What to do -> Return all of the data that follows precisely, leaving every image out.

Collected data ->

_ _ _

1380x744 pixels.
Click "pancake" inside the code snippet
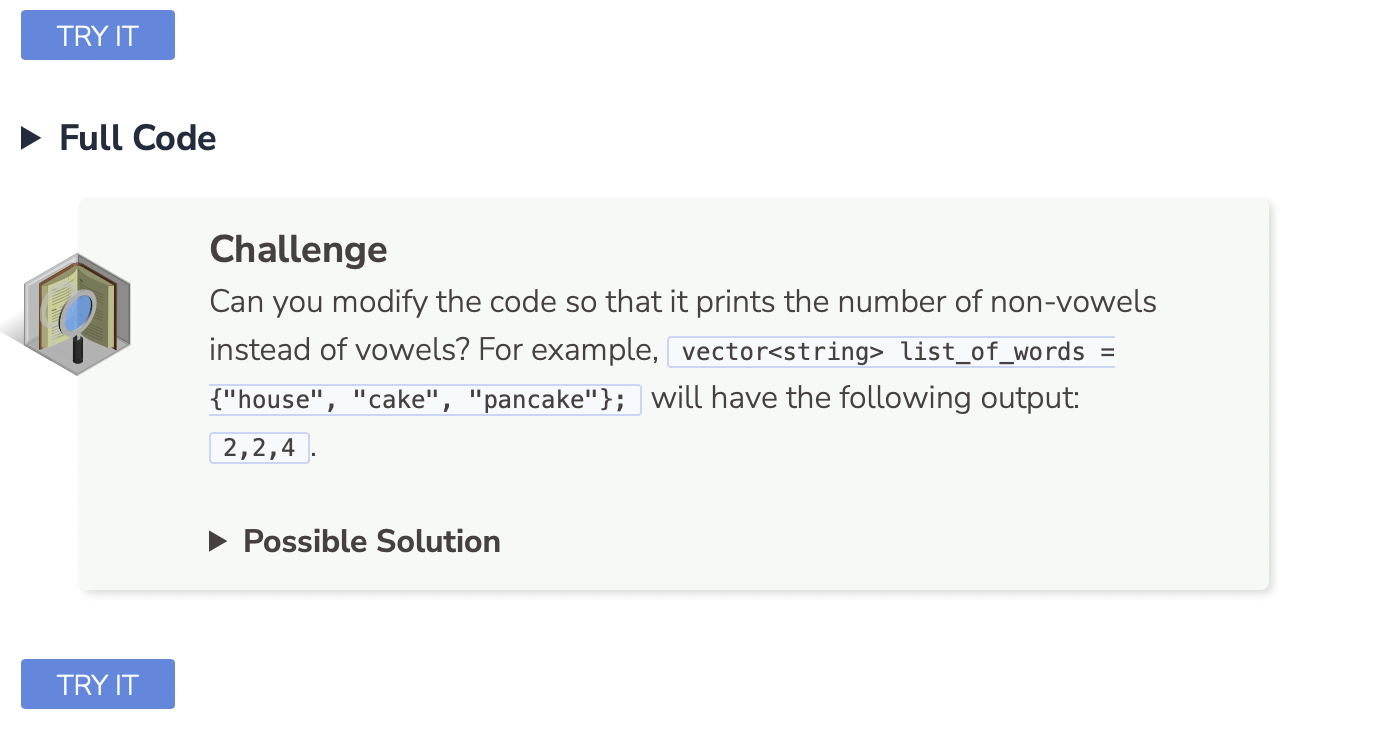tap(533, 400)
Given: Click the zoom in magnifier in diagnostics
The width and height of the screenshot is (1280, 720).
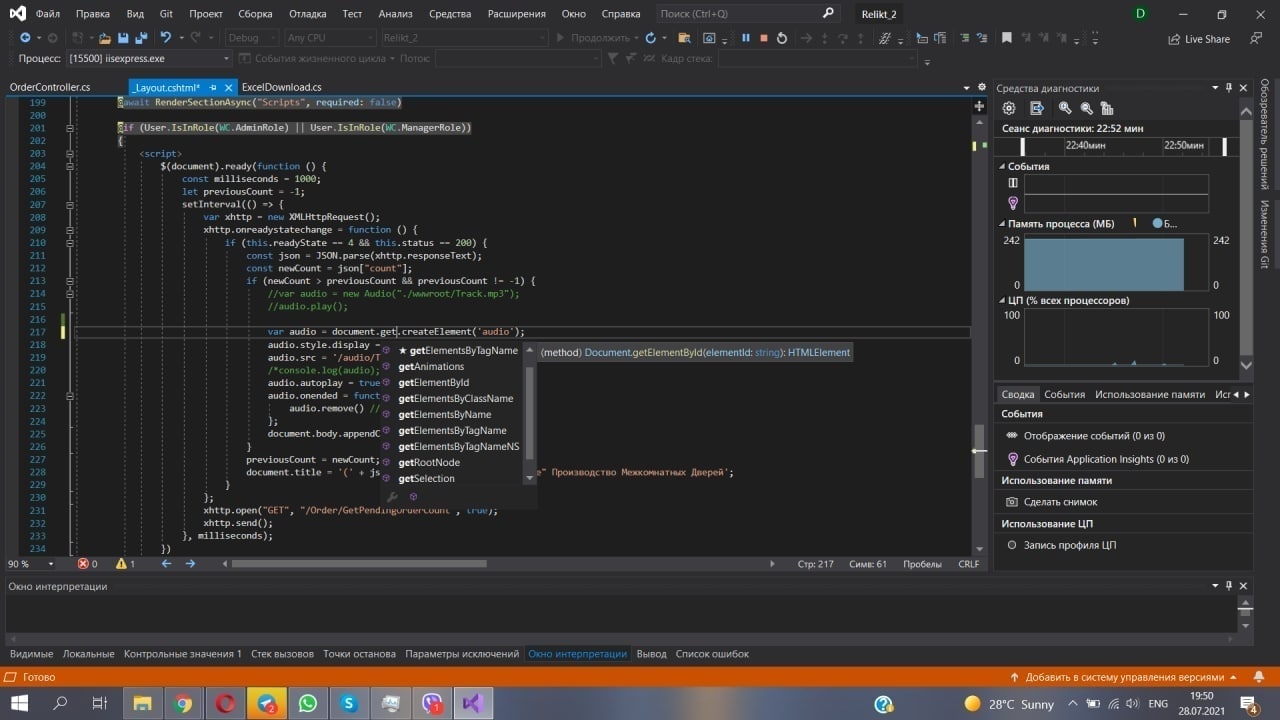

_ _ _

Solution to this task ->
1380x744 pixels.
Click "pancake" inside the code snippet
tap(533, 400)
Given: Click the zoom in magnifier in diagnostics
The width and height of the screenshot is (1280, 720).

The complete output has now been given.